Como se define enquanto artista e quando é que se iniciou?
Sinto-me uma gravadora. Embora me contem que já na pré-escola preferia desenhar a brincar, creio que tudo se iniciou depois da minha licenciatura. Quando os meios de expressão e os conhecimentos técnicos se aliaram a uma investigação. Creio que só aí começou o percurso cuja meta é ser artista.

Por que é que escolheu essa forma de arte?
O acto de desenhar é o que mais me completa, representa e em que melhor me expresso. Desenhar com uma goiva sobre uma madeira é algo espontâneo e directo. É esse o processo que mais me fascina, a incisão sem desenho prévio no suporte.
Quais as técnicas que mais utiliza?
Essencialmente a xilogravura e o desenho.

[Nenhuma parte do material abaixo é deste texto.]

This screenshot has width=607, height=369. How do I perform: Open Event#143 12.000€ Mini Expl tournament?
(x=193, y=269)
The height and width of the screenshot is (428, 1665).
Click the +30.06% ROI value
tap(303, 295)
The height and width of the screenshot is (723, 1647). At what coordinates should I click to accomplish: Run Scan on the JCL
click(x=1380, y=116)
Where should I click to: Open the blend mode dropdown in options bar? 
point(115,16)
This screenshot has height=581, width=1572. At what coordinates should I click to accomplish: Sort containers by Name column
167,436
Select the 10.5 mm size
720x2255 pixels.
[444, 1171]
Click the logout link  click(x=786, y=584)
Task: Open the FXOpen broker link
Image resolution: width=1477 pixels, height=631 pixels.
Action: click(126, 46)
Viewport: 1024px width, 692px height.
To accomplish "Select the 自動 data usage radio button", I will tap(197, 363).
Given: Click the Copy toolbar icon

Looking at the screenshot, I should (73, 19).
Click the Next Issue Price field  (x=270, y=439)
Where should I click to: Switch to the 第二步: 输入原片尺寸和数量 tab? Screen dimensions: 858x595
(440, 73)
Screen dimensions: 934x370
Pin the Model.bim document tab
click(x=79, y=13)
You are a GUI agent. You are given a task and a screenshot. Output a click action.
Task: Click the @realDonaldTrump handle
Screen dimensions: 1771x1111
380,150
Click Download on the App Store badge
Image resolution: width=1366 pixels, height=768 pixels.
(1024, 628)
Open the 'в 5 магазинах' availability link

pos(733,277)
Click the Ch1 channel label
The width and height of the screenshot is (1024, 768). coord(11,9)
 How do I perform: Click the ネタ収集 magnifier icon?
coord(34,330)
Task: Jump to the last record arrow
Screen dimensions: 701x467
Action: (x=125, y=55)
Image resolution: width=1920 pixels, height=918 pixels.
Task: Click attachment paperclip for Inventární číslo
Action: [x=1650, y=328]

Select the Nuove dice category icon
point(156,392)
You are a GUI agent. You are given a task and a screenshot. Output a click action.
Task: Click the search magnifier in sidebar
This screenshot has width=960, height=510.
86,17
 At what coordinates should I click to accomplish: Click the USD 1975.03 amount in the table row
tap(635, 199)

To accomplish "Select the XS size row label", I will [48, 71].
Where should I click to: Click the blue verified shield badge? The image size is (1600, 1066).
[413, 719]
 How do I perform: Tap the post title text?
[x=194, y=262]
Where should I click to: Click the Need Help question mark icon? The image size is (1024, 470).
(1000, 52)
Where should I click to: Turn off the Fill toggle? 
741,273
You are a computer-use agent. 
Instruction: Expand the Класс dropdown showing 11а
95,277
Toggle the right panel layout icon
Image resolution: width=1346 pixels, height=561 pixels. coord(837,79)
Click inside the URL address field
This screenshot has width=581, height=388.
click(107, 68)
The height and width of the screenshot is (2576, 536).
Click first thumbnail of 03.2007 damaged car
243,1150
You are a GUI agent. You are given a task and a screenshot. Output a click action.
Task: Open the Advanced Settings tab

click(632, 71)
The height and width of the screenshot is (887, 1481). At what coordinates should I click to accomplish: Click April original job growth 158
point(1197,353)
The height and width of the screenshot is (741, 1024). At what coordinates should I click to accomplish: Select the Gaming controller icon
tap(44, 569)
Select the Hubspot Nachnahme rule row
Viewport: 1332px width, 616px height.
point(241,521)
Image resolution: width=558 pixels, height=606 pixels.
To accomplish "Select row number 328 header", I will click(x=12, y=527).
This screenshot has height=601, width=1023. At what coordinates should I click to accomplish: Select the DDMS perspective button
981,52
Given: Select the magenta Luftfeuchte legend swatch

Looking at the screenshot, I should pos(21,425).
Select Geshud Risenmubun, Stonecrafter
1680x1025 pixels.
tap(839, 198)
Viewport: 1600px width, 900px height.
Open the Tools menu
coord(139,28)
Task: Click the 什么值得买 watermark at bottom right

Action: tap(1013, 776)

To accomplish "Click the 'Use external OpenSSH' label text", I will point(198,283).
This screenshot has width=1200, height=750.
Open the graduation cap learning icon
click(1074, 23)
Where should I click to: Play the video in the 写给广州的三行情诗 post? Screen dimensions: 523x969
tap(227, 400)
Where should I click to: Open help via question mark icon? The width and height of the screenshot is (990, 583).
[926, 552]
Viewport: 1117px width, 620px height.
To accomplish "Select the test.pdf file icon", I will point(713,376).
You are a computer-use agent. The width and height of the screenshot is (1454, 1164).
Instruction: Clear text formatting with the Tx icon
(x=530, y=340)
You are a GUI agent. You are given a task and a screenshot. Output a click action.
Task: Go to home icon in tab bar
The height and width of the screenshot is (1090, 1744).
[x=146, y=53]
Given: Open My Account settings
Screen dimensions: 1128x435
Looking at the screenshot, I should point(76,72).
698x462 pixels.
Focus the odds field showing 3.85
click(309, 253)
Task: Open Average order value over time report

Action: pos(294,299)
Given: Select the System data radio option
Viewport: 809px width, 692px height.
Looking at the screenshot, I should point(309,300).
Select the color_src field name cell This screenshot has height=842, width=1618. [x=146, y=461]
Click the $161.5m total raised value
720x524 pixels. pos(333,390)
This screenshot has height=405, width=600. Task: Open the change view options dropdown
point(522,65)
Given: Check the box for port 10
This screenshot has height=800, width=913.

O que é que destacaria do seu trabalho?
A procura de uma identidade que parte e forma a Casa, num processo directo, com uma austeridade cromática. Através da Casa tento conhecer-me e expressar-me. Reflectir sobre as relações de poder que lhe são intrínsecas e a sua influência na construção da identidade e na minha identidade.

Em que é que está a trabalhar atualmente?
A preparar um novo projecto onde mistura gravura, desenho e colagem.